To further explore its function in image preprocessing and edge detection,47 we fabricated a 3 × 3 CCPS photodetector array from a large-area exfoliated nanoflake, as shown in Fig. 5a. To verify the stability of the photovoltaic units in the array, the modulated devices were subjected to 1200 consecutive optical pulse cycles under 405 nm illumination at a 0 V bias, and no significant change in photocurrent was observed, demonstrating the stability of the array units, as shown in Fig. S13 (SI). Since the photoresponse of each pixel in the array can be modulated by controlling the degree of ion migration through applied bias voltage, the array enables the formation of various convolutional kernels for in-sensor computing.48 We provided the programming conditions for the horizontal, vertical, and sharpening convolutional kernels. All programming voltages were applied for a fixed duration of 580 s, as summarized in Fig.

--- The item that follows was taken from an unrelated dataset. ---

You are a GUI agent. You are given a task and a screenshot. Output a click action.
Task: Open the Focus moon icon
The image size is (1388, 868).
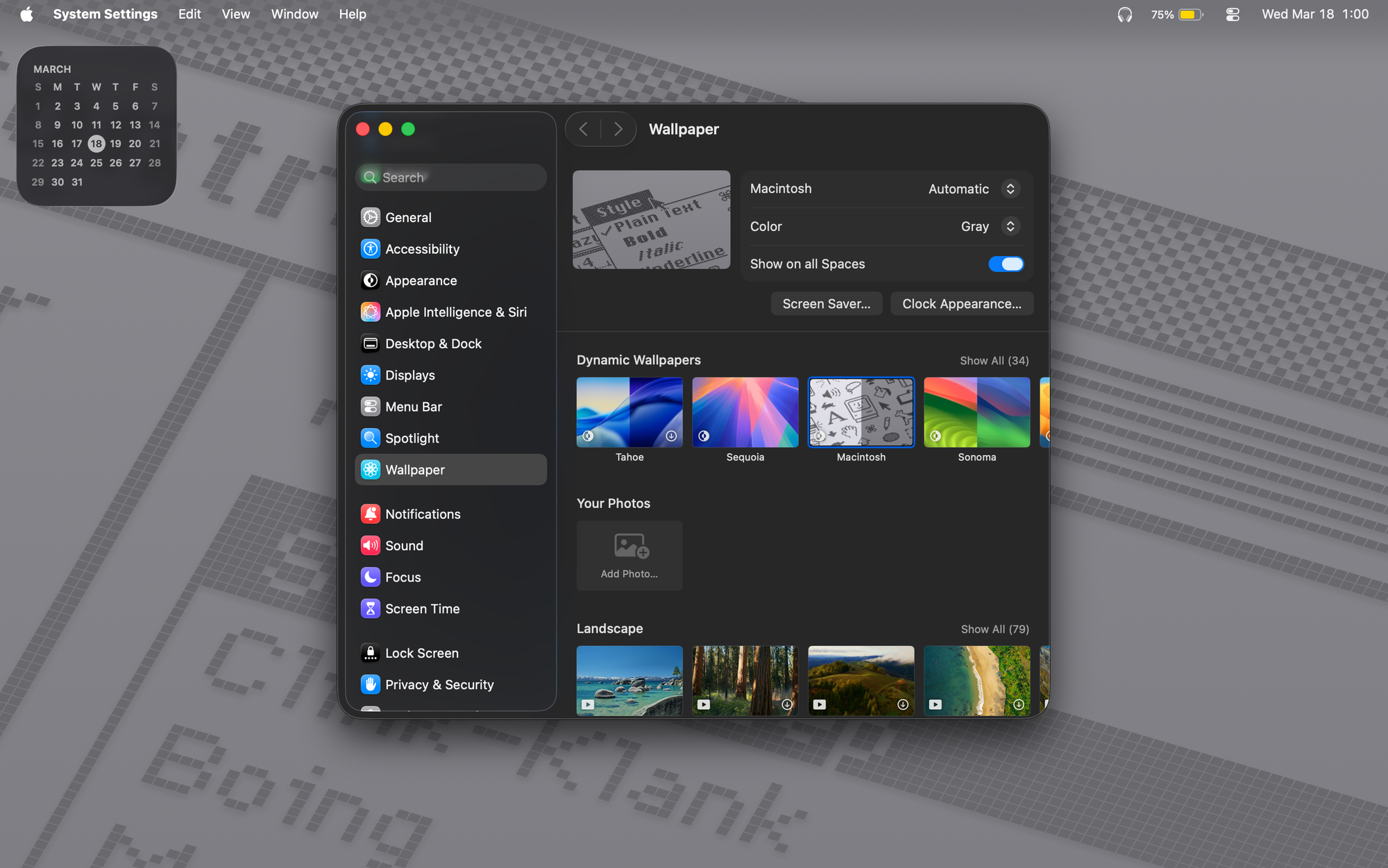click(371, 577)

S14 (SI). All experiments were conducted under 405 nm laser illumination with a power density of 0.14 mW mm−2. The responsivity of each pixel was tuned by applying programmable bias voltages of varying magnitudes and durations, which determine the extent of ion migration and enable reconfigurable kernel patterns.49 Compared to conventional three-terminal devices such as ferroelectric field-effect transistors,50,51 the employed two-terminal bias-controlled modulation method offers a simpler and more practical operation scheme. Based on this approach, we programmed different response matrices across the 3 × 3 array to construct multiple convolutional kernels with the pixel-level photoresponsivity ranging from −20 mA W−1 to 20 mA W−1. These convolutional kernels were then applied to a real-world grayscale image (Fig. 5b). As shown in Fig. 5c, by tailoring the spatial distribution of responsivity within each kernel, the system can perform various preprocessing functions, including horizontal edge enhancement52 (Fig. 5d), vertical edge enhancement53 (Fig. 5e), and contour sharpening54 (Fig. 5f). These results highlight the potential of CCPS-based photodetector arrays for energy-efficient, hardware-level image processing directly at the sensor front-end.

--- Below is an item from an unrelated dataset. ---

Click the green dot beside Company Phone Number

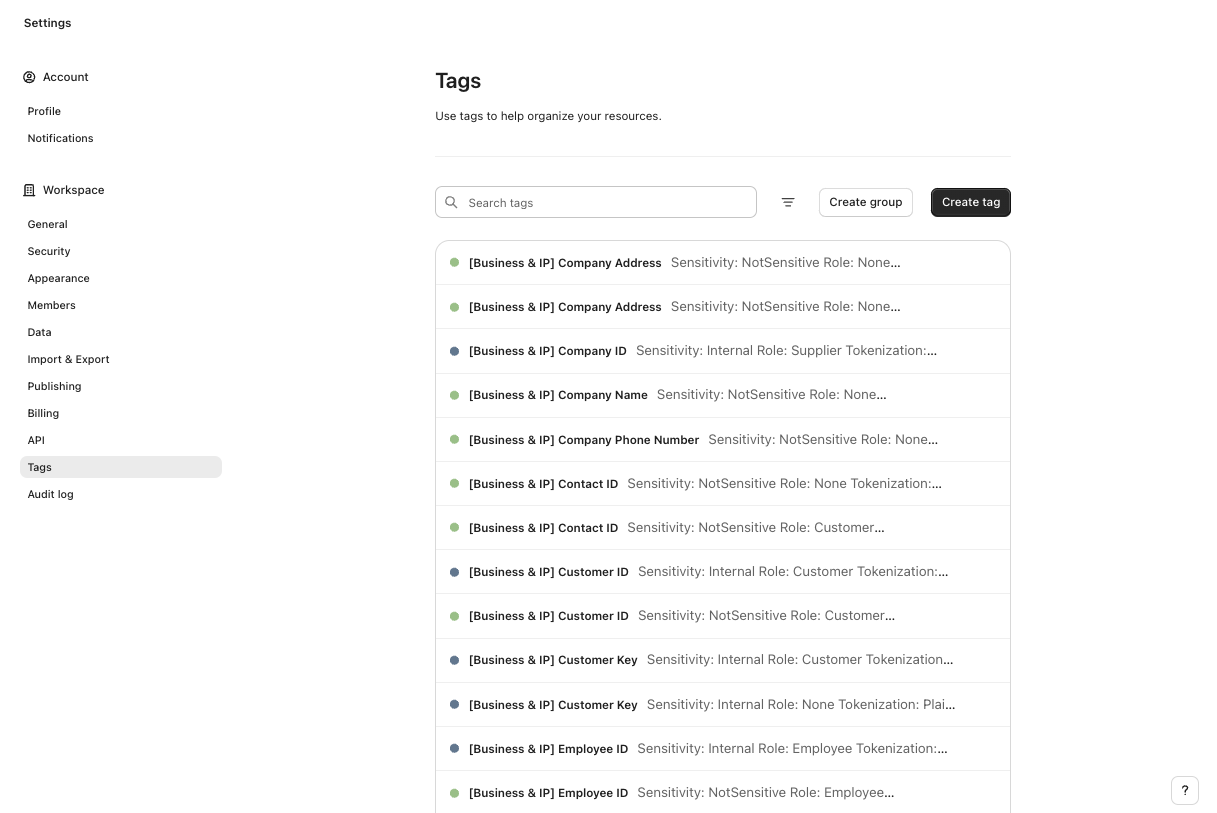point(454,439)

image file: d5tc03478g-f5.tif
Fig. 5 Image preprocessing using the CCPS photodetector array. (a) Schematic structure of the 3 × 3 CCPS photodetector array. (b) Original grayscale image used for preprocessing demonstration. (c) Programmable construction of horizontal, vertical, and sharpening convolutional kernels via ion migration-controlled photoresponsivity under 405 nm illumination (0.14 mW mm−2). Image preprocessing results using the three kernels, showing horizontal edge enhancement (d), vertical edge enhancement top (e), and contour sharpening (f), respectively.

Conclusions

In this work, we demonstrated a multifunctional CCPS-based photodetector system that integrates tunable photovoltaic behavior and ionically driven modulation mechanisms to enable in-sensor neuromorphic computing. By harnessing Cu+ ion migration under external bias, the device exhibits dynamic and reversible photoresponse characteristics, enabling programmable synaptic plasticity such as LTP and LTD. This bidirectional synaptic functionality was leveraged to construct CNN for image recognition, achieving a high classification accuracy of 89.8% on the Fashion-MNIST dataset with minimal degradation compared to full-precision simulations. Furthermore, a 3 × 3 CCPS photodetector array was fabricated to realize reconfigurable convolutional kernels through spatially distributed responsivity profiles. This architecture facilitated diverse image preprocessing functions, including edge detection and contour sharpening, directly at the sensor level. The results highlight the potential of CCPS photodetectors as low-power, hardware-efficient building blocks for next-generation intelligent vision systems, offering a compact and scalable pathway toward integrated sensing–computation platforms.

Methods

Device fabrication and characterization

CCPS and few-layer graphene flakes were obtained via mechanical exfoliation of commercially sourced bulk crystals (Shenzhen Six Carbon Technology Co., Ltd) followed by deterministic transfer onto polydimethylsiloxane (PDMS) substrates. Flakes with a uniform optical contrast and smooth morphology were selected under an optical microscope (Olympus BX53M) for device assembly. The nanoflakes were then aligned and transferred to the silicon substrate with a 285 nm oxidation layer to form heterostructures. Then, methyl methacrylate (MMA) and polymethyl methacrylate (PMMA) were sequentially spin-coated onto the substrate at 4000 rpm for 60 s each. After spin-coating, the photoresist-coated silicon substrate was soft-baked on a hotplate at 180 °C for 3 minutes to remove residual solvents and improve adhesion. Cr/Au (10/50 nm) electrodes were deposited by thermal evaporation at a rate of 0.5 Å s−1, following standard electron beam lithography (EBL) processes. Device geometry was optimized based on preliminary tests, with the channel length and width set to 3 µm and 40 µm, respectively, to minimize series resistance and enhance the photocurrent response. The channel length and width of the array unit device were 4 µm and 15 µm, respectively.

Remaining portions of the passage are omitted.